- The task: Would you print every entry exactly as it appears?

- Data for analysis:
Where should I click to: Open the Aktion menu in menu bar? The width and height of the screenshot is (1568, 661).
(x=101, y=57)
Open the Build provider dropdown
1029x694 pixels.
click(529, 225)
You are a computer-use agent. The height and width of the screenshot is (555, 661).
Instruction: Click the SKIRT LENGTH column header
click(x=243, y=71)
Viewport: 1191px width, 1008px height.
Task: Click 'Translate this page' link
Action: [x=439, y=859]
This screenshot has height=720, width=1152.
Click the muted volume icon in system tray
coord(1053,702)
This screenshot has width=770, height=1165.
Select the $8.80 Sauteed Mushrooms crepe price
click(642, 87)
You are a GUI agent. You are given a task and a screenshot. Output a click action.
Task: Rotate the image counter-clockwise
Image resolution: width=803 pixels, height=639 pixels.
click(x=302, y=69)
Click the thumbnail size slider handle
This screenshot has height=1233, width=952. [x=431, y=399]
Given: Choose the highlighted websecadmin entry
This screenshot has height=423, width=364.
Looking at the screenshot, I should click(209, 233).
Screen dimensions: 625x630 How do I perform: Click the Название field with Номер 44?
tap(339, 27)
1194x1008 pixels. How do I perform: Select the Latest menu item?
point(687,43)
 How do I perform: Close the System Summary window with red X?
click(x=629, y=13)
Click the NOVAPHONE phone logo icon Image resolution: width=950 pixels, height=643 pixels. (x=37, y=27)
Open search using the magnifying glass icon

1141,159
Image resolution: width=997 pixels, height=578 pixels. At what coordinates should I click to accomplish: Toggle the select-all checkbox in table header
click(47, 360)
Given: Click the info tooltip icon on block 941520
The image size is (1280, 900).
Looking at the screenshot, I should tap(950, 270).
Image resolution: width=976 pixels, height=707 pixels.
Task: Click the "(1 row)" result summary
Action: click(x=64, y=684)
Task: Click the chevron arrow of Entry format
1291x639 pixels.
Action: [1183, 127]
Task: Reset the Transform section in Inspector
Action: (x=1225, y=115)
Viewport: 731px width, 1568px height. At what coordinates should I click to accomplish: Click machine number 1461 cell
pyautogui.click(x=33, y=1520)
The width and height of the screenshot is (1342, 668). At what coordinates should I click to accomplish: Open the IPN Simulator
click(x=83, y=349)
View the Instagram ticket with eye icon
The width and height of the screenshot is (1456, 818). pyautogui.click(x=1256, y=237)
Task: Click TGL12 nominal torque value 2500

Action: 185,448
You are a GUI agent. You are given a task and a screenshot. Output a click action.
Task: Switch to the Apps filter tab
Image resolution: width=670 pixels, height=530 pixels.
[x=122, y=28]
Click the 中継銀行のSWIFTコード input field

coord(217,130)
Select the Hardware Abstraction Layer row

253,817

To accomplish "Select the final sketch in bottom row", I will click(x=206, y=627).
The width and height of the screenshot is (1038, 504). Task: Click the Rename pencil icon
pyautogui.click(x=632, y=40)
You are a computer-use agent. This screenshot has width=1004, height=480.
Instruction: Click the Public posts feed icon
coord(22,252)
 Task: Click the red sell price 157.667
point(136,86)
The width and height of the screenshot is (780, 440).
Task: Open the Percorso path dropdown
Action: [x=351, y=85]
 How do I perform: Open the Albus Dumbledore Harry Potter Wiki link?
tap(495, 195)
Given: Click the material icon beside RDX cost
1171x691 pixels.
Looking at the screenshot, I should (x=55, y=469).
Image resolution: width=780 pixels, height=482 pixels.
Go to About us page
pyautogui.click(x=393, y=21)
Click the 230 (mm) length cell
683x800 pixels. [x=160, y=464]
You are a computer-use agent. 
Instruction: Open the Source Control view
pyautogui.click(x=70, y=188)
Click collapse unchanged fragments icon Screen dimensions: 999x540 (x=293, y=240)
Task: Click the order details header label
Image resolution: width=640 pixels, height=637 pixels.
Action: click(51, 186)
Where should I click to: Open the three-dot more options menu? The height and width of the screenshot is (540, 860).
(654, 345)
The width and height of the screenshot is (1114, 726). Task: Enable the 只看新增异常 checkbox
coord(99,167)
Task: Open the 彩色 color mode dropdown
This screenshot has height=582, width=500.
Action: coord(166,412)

- Output below:
Where should I click to: Open the Aktion menu in menu bar? The width and height of the screenshot is (1568, 661).
(x=101, y=57)
Open the Build provider dropdown
1029x694 pixels.
click(529, 225)
You are a computer-use agent. The height and width of the screenshot is (555, 661).
Instruction: Click the SKIRT LENGTH column header
click(x=243, y=71)
Viewport: 1191px width, 1008px height.
Task: Click 'Translate this page' link
Action: [x=439, y=859]
This screenshot has height=720, width=1152.
Click the muted volume icon in system tray
coord(1053,702)
This screenshot has width=770, height=1165.
Select the $8.80 Sauteed Mushrooms crepe price
click(642, 87)
You are a GUI agent. You are given a task and a screenshot. Output a click action.
Task: Rotate the image counter-clockwise
Image resolution: width=803 pixels, height=639 pixels.
click(x=302, y=69)
Click the thumbnail size slider handle
This screenshot has height=1233, width=952. [x=431, y=399]
Given: Choose the highlighted websecadmin entry
This screenshot has height=423, width=364.
Looking at the screenshot, I should click(209, 233).
Screen dimensions: 625x630 How do I perform: Click the Название field with Номер 44?
tap(339, 27)
1194x1008 pixels. How do I perform: Select the Latest menu item?
point(687,43)
 How do I perform: Close the System Summary window with red X?
click(x=629, y=13)
Click the NOVAPHONE phone logo icon Image resolution: width=950 pixels, height=643 pixels. (x=37, y=27)
Open search using the magnifying glass icon

1141,159
Image resolution: width=997 pixels, height=578 pixels. At what coordinates should I click to accomplish: Toggle the select-all checkbox in table header
click(47, 360)
Given: Click the info tooltip icon on block 941520
The image size is (1280, 900).
Looking at the screenshot, I should tap(950, 270).
Image resolution: width=976 pixels, height=707 pixels.
Task: Click the "(1 row)" result summary
Action: click(x=64, y=684)
Task: Click the chevron arrow of Entry format
1291x639 pixels.
Action: [1183, 127]
Task: Reset the Transform section in Inspector
Action: (x=1225, y=115)
Viewport: 731px width, 1568px height. At what coordinates should I click to accomplish: Click machine number 1461 cell
pyautogui.click(x=33, y=1520)
The width and height of the screenshot is (1342, 668). At what coordinates should I click to accomplish: Open the IPN Simulator
click(x=83, y=349)
View the Instagram ticket with eye icon
The width and height of the screenshot is (1456, 818). pyautogui.click(x=1256, y=237)
Task: Click TGL12 nominal torque value 2500

Action: 185,448
You are a GUI agent. You are given a task and a screenshot. Output a click action.
Task: Switch to the Apps filter tab
Image resolution: width=670 pixels, height=530 pixels.
[x=122, y=28]
Click the 中継銀行のSWIFTコード input field

coord(217,130)
Select the Hardware Abstraction Layer row

253,817

To accomplish "Select the final sketch in bottom row", I will click(x=206, y=627).
The width and height of the screenshot is (1038, 504). Task: Click the Rename pencil icon
pyautogui.click(x=632, y=40)
You are a computer-use agent. This screenshot has width=1004, height=480.
Instruction: Click the Public posts feed icon
coord(22,252)
 Task: Click the red sell price 157.667
point(136,86)
The width and height of the screenshot is (780, 440).
Task: Open the Percorso path dropdown
Action: [x=351, y=85]
 How do I perform: Open the Albus Dumbledore Harry Potter Wiki link?
tap(495, 195)
Given: Click the material icon beside RDX cost
1171x691 pixels.
Looking at the screenshot, I should (x=55, y=469).
Image resolution: width=780 pixels, height=482 pixels.
Go to About us page
pyautogui.click(x=393, y=21)
Click the 230 (mm) length cell
683x800 pixels. [x=160, y=464]
You are a computer-use agent. 
Instruction: Open the Source Control view
pyautogui.click(x=70, y=188)
Click collapse unchanged fragments icon Screen dimensions: 999x540 (x=293, y=240)
Task: Click the order details header label
Image resolution: width=640 pixels, height=637 pixels.
Action: click(51, 186)
Where should I click to: Open the three-dot more options menu? The height and width of the screenshot is (540, 860).
(654, 345)
The width and height of the screenshot is (1114, 726). Task: Enable the 只看新增异常 checkbox
coord(99,167)
Task: Open the 彩色 color mode dropdown
This screenshot has height=582, width=500.
Action: coord(166,412)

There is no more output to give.